Hundreds of people paid their respects to the dead soldier Lee Rigby this weekend as books of condolences were opened in his home town and other parts of the country. More than 400 messages flooded Rochdale council's website after a tribute page for the 25-year-old fusilier was set up on Friday.
Another book of condolence was installed at the Middleton Arena, in the Greater Manchester area that Drummer Rigby originally came from. A third was opened at the Fusilier Museum in Bury and a fourth in Leicester Cathedral.
The father of one was killed on Wednesday after being attacked in Woolwich. Two alleged Islamist extremists were shot and arrested.
Natasha Bunch, from Pontypool, Wales, reflected the feeling of many Britons on the Rochdale web page. "There are no words to describe the heartbreak the entire country is feeling for Lee and his family. A true hero. We will always remember you," she wrote.

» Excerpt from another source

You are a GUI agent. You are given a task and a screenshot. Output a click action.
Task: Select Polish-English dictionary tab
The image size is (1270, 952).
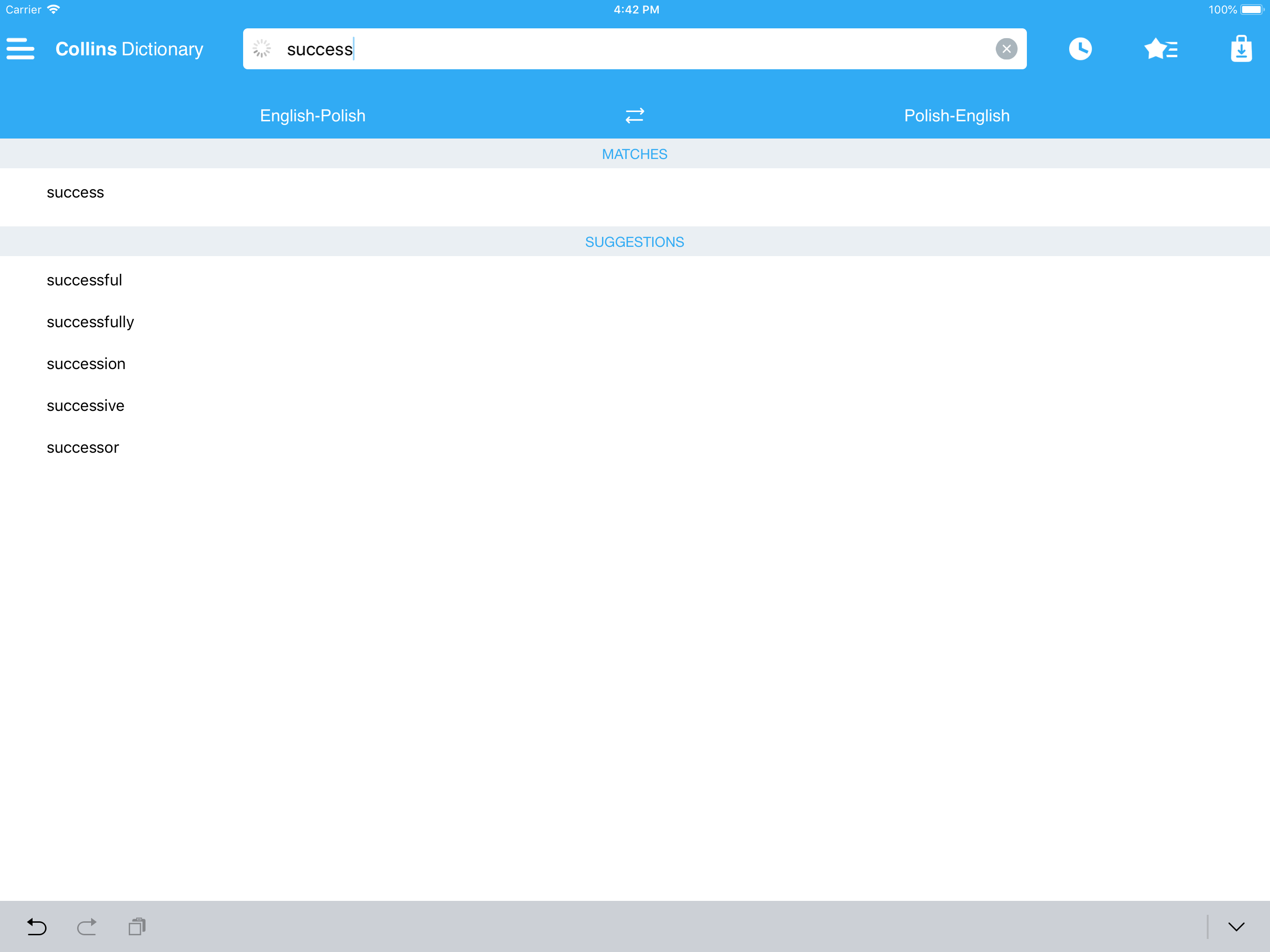[x=957, y=115]
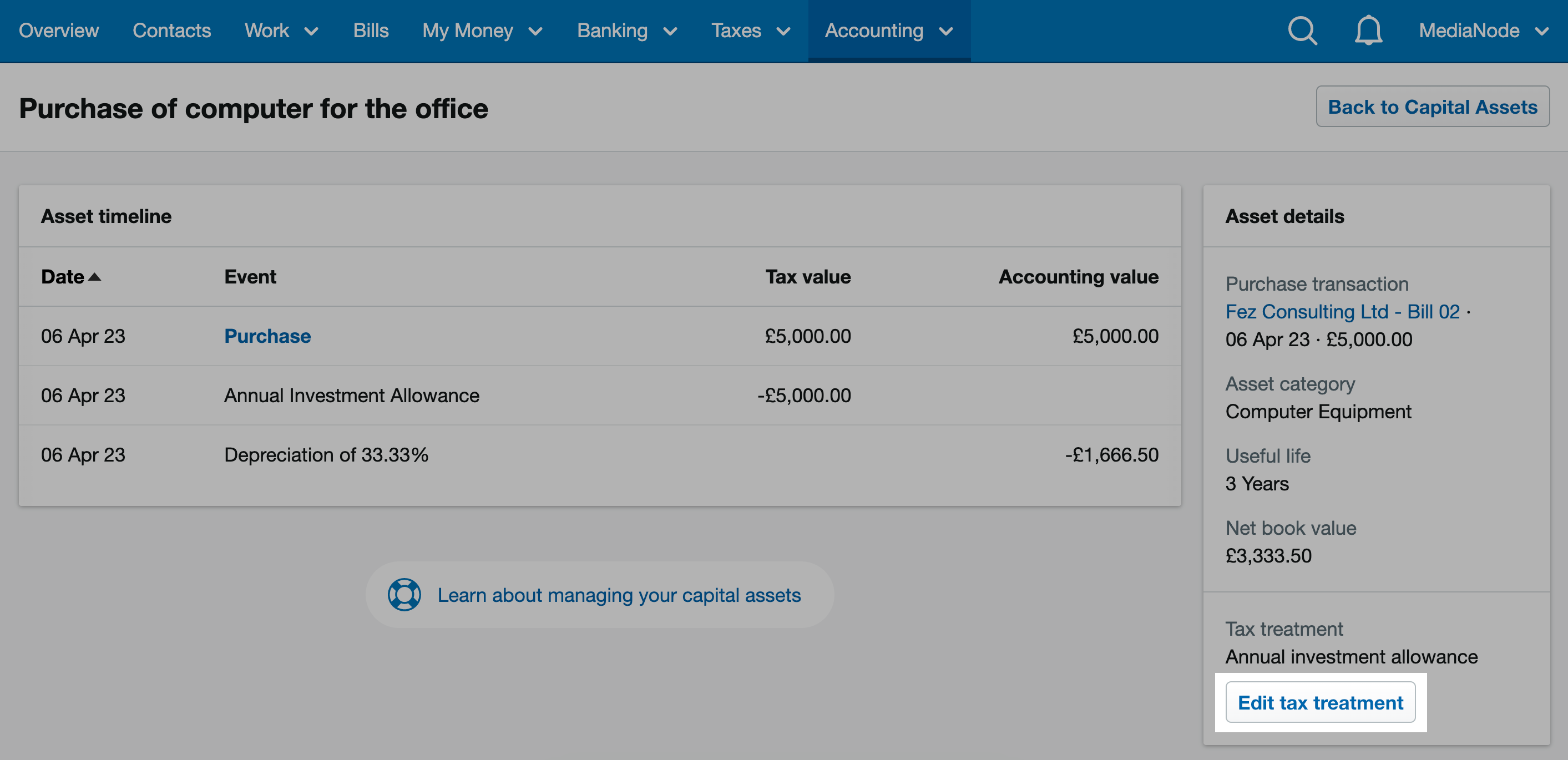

Yesterday, flower tributes continued to be placed outside Woolwich barracks where he was based, as well as on John Wilson Street, where he was killed last Wednesday.
Nigerian Kanbi Ojelade, 50, paid his respects yesterday, along with his two sons, Umran, 10, and Feranmi, 11, who both live in Woolwich. Mr Ojelade, who lives in Colchester, said: "I brought them here to realise people are responsible for their freedom, safety, their welfare and development. The ultimate price anyone can pay is to give his life for others."
A heavy police presence remained in Woolwich amid fears of anti-Muslim incidents. A "solidarity march" by the Nigerian community in south-east London took place yesterday from Plumstead station to Woolwich.